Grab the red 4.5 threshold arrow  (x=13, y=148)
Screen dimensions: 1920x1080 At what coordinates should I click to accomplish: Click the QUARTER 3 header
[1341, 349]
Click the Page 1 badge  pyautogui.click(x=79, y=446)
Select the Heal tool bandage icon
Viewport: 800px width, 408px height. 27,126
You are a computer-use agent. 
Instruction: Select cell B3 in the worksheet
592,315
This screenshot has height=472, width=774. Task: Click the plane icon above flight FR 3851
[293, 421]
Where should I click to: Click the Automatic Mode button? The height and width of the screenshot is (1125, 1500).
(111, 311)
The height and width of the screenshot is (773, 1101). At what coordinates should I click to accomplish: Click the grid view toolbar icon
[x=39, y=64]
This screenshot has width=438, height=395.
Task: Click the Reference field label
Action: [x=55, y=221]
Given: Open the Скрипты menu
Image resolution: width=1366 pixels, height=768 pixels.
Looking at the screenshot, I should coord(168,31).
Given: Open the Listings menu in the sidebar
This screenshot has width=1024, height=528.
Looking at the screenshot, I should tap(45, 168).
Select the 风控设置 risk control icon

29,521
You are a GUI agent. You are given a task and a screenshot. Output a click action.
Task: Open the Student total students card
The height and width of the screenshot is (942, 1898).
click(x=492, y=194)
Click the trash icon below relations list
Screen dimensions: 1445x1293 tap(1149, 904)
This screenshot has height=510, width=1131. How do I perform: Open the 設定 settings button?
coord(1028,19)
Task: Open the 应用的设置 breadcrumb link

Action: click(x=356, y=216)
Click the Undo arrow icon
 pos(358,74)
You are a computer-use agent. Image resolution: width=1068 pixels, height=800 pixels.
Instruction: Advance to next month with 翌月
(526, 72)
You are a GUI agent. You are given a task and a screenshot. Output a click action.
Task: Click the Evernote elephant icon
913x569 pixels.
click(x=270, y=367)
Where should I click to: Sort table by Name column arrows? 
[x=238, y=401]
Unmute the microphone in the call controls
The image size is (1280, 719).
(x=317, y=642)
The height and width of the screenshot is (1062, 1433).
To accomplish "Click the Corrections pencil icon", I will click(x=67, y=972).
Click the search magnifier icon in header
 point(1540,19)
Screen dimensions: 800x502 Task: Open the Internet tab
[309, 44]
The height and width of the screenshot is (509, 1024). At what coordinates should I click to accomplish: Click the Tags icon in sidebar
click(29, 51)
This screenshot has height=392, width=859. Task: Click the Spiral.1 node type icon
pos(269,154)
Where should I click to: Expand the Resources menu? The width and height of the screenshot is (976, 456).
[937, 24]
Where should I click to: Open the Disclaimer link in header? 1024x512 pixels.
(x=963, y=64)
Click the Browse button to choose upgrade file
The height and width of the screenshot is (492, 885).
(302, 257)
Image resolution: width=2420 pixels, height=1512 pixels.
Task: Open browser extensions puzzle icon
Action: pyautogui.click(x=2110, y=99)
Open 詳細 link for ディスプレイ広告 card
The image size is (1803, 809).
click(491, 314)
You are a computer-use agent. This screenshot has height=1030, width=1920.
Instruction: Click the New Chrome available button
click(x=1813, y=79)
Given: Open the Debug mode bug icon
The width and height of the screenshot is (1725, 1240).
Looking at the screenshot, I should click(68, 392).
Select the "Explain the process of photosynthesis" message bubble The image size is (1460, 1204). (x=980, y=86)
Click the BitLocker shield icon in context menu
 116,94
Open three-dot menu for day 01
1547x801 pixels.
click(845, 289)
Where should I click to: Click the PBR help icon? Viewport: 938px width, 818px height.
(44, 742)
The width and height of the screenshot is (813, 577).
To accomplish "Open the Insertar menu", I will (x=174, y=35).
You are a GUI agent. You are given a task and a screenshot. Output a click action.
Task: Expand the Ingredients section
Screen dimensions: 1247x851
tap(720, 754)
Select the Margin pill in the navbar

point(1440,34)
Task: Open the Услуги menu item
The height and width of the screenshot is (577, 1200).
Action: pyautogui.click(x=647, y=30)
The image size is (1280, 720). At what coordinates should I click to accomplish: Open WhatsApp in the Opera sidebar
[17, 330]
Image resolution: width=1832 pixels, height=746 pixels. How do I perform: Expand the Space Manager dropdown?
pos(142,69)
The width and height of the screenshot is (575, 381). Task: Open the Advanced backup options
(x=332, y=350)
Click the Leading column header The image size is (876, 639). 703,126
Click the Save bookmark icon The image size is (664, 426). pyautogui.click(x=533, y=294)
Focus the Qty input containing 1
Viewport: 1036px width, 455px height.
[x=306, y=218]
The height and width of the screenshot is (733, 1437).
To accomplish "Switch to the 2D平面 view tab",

* * * * * * *

▶ HOW TO COMPLETE THIS TASK: Which lines contain "will"? Copy each of them from the listing.

▶ TASK OUTPUT:
To accomplish "Click the Corrections pencil icon", I will click(x=67, y=972).
To accomplish "Open the Insertar menu", I will (x=174, y=35).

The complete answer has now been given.